Every Tibetan must come to grips with the stark reality that without independence we have no hope. Today our struggle is not only for independence, it is also a struggle for survival – survival as a nation and as a distinct culture. I know there are those who shrink from all political responsibility and involvement by pretending that they are so “objective,” so “unbiased,” and so “liberated” as to be concerned only with culture – as though the threat to religion and culture has nothing to do with our political problem. Have these people ever stopped to ask why we are in exile? Why our temples and monasteries were destroyed? Why our language and culture were suppressed for so long in our own country? And why cultural preservation has become such an important task for us today?

Regardless of what these people want to believe, the reality is that the root cause of all these problems is the loss of our independence. Without a permanent solution to this political problem there can be no lasting solution to the problem of preserving our culture and national identity. Even our halfhearted experiment at democracy has no meaning unless our goal is the independence of Tibet.

The very fact that we now have a debate on independence – which is to say, we have a debate as to what our goal is or should be – is not only strange and incomprehensible, but painful to me. If we are still not sure about our goal then what have we been doing all these years? Why all the schools, settlements and monasteries? Why do we have a Government-in-exile and why have we been surrendering a part of our hard earned income to support this Administration? If we have no hope and intention of returning to a free and independent Tibet, then why do we continue as a stateless people, scattered across the world in a state of constant uncertainty and without the rights and privileges of citizenship anywhere?

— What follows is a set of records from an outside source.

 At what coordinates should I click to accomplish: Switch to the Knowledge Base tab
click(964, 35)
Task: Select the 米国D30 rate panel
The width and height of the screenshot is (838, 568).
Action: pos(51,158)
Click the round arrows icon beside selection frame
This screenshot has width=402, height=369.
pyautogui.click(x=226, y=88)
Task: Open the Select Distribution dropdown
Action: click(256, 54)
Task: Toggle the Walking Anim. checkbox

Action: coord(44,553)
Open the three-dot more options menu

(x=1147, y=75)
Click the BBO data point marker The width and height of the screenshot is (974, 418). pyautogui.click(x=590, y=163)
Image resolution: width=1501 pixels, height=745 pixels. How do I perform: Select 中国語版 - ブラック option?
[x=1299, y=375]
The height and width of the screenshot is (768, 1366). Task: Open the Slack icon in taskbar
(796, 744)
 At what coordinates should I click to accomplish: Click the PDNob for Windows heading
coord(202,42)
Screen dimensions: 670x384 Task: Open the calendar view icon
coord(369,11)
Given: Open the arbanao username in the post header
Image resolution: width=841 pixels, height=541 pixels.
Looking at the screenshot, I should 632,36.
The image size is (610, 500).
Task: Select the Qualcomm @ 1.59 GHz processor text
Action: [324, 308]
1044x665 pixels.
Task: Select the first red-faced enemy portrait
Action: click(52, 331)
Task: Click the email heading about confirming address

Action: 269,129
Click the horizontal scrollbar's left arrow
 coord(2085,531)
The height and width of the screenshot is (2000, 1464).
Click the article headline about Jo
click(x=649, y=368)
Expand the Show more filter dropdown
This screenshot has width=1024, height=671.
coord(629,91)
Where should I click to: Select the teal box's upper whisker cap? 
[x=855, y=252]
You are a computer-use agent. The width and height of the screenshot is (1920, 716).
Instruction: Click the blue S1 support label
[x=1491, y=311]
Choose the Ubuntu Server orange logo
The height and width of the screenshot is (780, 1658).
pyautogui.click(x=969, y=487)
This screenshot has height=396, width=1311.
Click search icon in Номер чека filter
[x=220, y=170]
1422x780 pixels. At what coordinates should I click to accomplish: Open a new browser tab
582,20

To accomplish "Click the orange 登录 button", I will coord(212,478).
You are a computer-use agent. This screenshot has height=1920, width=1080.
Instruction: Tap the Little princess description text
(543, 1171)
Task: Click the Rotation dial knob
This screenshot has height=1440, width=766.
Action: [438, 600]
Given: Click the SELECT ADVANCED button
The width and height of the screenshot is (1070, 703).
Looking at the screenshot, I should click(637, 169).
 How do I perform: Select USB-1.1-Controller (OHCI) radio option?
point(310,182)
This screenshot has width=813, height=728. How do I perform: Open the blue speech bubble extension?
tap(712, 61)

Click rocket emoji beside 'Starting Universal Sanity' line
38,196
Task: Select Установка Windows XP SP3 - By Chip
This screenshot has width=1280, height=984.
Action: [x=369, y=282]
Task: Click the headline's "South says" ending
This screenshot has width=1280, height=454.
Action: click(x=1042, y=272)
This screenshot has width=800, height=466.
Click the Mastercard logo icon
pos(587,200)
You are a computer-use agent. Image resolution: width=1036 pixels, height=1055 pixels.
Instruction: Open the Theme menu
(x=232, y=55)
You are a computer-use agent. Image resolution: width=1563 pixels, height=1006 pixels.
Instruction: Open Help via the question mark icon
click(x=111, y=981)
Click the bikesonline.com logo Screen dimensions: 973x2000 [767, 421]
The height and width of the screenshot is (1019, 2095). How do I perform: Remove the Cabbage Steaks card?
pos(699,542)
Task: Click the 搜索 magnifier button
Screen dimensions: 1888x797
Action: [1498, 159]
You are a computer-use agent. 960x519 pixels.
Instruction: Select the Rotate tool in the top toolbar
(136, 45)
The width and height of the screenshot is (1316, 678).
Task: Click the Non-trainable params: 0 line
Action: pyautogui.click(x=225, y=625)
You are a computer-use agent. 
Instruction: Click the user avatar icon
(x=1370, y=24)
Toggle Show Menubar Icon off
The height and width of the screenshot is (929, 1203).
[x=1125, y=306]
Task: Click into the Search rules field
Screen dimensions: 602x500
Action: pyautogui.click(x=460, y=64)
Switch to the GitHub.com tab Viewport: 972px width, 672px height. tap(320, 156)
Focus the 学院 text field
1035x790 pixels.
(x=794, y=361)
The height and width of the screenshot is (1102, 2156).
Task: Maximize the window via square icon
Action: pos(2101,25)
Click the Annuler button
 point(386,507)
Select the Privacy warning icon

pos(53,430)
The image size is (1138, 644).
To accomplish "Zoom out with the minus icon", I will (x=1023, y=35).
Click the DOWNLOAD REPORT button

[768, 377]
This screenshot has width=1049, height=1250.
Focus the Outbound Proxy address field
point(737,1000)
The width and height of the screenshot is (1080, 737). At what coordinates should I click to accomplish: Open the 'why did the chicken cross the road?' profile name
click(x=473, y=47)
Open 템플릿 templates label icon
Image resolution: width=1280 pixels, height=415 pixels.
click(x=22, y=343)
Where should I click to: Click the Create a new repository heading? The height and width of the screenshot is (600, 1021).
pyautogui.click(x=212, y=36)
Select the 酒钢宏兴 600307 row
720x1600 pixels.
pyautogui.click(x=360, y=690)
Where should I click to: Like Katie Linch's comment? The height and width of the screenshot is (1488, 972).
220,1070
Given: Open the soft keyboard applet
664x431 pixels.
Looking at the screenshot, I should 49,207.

Is it because the rich and the powerful have long since secured for themselves and their children the citizenship of other countries while they continue to call on the ordinary people to remain true to the cause? And what cause? The cause of statelessness?

We need to settle the debate about our goal once and for all. But it is not enough merely to bring an end to this debate. We need to realize that it was wrong to have had the debate in the first place. It was wrong on the part of those who drafted the new Charter not to have recognized what is the unalterable goal of the Tibetan people. It was wrong on the part of the new Assembly to have failed to rectify this grave error and to have added to the confusion by raising questions about the goal, then subsequently passing a resolution about independence but again failing to amend the Charter. Our voters must take note of those who did not support independence and make sure that these people never come back to the Assembly.

Though we have no administrative instruments to determine public opinion inside Tibet, for anyone who wishes to see the truth, it is more than obvious that our people inside Tibet long only for independence and wish to have nothing to do with China. In fact, there is no need whatsoever to try to determine their feelings – time and again they have voted for independence with their lives. There is no other more powerful and sure way of expressing one’s wishes.

Independence is not only our natural and legal right – it is the express wish of the Tibetan people at large. Accordingly, the entire exile community does not have the mandate to alter the goal of independence, let alone the exile government. And, as for our friends and supporters, while we greatly appreciate their sympathy and support, it is not for them to determine what the goal should be. Voluntary help and support is always gratefully accepted from those who believe in or approve of a cause from a pure motivation. But it is only natural to expect that the goal be determined by those whose lives, future, and very survival are at stake.